» **Work instruction**
Copy the items below word for word, starting with the line that contains "coordinates (187, 509)." and ending with the line that contains "coordinates (30, 1508).", both lines included.

» **Data provided**
= Beginning of Section =

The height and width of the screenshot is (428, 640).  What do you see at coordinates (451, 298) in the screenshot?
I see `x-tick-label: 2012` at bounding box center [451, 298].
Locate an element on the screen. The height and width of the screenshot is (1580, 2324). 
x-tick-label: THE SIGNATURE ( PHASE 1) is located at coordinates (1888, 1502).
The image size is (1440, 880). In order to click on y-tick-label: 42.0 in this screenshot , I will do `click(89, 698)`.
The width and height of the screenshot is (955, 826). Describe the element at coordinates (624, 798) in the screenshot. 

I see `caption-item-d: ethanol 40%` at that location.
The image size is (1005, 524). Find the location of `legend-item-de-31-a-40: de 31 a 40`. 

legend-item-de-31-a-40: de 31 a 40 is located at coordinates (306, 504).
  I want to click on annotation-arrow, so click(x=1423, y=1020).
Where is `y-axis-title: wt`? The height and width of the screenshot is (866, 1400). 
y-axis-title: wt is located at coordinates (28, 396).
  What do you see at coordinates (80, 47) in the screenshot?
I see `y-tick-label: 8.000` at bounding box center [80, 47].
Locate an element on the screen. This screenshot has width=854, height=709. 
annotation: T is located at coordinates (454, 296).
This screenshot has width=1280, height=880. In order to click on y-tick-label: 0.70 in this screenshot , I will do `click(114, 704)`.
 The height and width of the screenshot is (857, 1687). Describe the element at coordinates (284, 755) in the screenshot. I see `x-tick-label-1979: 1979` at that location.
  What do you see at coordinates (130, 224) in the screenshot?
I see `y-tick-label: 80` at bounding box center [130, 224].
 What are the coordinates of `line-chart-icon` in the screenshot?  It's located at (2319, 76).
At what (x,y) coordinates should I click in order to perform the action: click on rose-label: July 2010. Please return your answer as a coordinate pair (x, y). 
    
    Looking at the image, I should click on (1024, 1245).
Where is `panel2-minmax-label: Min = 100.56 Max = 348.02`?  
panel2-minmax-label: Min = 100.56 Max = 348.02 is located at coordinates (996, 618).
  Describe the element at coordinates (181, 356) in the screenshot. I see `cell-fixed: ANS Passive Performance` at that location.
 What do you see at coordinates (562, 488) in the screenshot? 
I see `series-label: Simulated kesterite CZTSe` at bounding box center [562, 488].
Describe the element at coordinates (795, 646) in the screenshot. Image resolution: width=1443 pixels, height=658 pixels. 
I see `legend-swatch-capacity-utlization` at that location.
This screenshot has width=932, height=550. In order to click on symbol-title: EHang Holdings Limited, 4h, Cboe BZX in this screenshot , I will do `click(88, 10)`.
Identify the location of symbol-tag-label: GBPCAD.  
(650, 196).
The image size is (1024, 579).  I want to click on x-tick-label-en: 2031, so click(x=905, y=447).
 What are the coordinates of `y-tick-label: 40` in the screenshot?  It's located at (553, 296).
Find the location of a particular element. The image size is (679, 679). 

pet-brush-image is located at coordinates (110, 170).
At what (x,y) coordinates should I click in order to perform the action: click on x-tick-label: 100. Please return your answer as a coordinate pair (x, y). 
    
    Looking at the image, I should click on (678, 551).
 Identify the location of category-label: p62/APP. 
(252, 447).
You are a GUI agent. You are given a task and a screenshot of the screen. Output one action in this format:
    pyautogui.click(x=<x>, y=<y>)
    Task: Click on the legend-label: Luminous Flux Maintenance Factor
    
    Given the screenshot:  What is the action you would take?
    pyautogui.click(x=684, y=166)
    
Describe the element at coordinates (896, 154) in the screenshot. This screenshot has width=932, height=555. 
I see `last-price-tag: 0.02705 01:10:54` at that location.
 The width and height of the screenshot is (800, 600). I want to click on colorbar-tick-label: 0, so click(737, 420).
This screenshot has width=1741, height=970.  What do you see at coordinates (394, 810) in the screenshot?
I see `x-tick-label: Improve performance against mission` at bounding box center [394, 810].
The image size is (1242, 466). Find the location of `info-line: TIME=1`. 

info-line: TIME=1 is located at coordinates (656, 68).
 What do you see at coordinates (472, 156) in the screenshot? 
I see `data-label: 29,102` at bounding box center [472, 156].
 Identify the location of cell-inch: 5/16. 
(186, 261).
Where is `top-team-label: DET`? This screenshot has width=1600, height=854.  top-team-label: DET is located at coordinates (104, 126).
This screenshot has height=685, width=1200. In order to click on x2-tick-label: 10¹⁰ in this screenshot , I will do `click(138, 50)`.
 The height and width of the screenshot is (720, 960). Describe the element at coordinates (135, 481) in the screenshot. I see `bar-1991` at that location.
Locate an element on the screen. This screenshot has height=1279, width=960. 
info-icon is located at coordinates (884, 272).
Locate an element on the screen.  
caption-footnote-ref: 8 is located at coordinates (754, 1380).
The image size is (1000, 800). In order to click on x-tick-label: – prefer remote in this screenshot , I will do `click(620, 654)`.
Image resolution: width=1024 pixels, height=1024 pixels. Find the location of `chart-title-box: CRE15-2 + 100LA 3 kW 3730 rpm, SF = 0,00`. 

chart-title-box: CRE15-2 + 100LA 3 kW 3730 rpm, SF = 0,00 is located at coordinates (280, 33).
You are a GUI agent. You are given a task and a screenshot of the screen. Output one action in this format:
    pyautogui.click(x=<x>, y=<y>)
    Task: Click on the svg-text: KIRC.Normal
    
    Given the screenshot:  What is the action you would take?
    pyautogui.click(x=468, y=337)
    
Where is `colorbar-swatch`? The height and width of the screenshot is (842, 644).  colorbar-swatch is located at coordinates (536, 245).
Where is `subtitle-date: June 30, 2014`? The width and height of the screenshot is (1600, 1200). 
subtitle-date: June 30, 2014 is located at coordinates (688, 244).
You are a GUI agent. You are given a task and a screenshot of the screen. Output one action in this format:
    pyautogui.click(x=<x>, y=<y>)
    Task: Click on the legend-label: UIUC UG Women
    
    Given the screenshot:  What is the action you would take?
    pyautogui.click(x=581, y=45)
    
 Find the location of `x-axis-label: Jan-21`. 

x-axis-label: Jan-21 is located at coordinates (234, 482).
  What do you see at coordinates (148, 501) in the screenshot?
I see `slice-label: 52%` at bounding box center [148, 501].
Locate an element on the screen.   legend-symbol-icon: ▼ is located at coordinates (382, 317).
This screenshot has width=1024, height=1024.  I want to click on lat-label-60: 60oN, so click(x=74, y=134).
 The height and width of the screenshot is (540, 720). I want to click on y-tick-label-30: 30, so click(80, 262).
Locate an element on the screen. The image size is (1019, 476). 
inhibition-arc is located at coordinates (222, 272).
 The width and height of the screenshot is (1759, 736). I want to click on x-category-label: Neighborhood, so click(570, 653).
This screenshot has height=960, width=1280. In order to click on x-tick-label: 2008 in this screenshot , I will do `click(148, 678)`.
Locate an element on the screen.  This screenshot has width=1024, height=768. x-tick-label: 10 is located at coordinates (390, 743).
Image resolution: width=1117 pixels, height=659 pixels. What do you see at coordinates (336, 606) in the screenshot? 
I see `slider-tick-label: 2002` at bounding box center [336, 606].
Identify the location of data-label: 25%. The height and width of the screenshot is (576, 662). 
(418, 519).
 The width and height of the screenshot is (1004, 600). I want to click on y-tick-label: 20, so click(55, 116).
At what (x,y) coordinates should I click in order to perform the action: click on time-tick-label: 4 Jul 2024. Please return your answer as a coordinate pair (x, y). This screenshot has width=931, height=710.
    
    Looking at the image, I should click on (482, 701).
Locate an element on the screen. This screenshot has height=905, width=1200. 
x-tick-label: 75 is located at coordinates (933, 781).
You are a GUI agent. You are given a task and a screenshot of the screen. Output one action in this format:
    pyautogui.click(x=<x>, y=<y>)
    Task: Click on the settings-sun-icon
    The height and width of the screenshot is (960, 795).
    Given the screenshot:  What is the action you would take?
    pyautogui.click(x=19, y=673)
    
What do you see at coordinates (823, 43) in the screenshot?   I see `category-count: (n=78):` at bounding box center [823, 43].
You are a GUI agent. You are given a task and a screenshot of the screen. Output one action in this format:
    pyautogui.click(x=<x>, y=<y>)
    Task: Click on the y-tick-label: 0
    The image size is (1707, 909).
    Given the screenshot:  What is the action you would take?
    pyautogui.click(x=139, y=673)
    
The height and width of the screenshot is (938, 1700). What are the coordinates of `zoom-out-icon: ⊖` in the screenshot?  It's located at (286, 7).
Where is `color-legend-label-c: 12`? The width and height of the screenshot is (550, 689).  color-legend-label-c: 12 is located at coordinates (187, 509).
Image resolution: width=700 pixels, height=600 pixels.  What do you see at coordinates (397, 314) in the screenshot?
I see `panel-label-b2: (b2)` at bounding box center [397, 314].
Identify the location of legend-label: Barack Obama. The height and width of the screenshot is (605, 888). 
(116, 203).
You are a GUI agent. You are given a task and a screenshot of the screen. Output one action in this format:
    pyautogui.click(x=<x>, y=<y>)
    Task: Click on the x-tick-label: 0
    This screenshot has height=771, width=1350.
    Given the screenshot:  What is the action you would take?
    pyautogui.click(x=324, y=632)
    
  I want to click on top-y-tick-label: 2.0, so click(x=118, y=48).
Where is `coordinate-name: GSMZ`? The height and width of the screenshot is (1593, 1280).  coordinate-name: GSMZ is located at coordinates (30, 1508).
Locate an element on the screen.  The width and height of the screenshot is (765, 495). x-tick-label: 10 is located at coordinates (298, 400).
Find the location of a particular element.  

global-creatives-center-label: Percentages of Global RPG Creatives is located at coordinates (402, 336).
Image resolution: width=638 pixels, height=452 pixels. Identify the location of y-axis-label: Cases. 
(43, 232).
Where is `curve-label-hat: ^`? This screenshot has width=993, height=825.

= End of Section =

» **Exercise result**
Where is `color-legend-label-c: 12`? The width and height of the screenshot is (550, 689).  color-legend-label-c: 12 is located at coordinates (187, 509).
Image resolution: width=700 pixels, height=600 pixels.  What do you see at coordinates (397, 314) in the screenshot?
I see `panel-label-b2: (b2)` at bounding box center [397, 314].
Identify the location of legend-label: Barack Obama. The height and width of the screenshot is (605, 888). 
(116, 203).
You are a GUI agent. You are given a task and a screenshot of the screen. Output one action in this format:
    pyautogui.click(x=<x>, y=<y>)
    Task: Click on the x-tick-label: 0
    This screenshot has height=771, width=1350.
    Given the screenshot:  What is the action you would take?
    pyautogui.click(x=324, y=632)
    
  I want to click on top-y-tick-label: 2.0, so click(x=118, y=48).
Where is `coordinate-name: GSMZ`? The height and width of the screenshot is (1593, 1280).  coordinate-name: GSMZ is located at coordinates (30, 1508).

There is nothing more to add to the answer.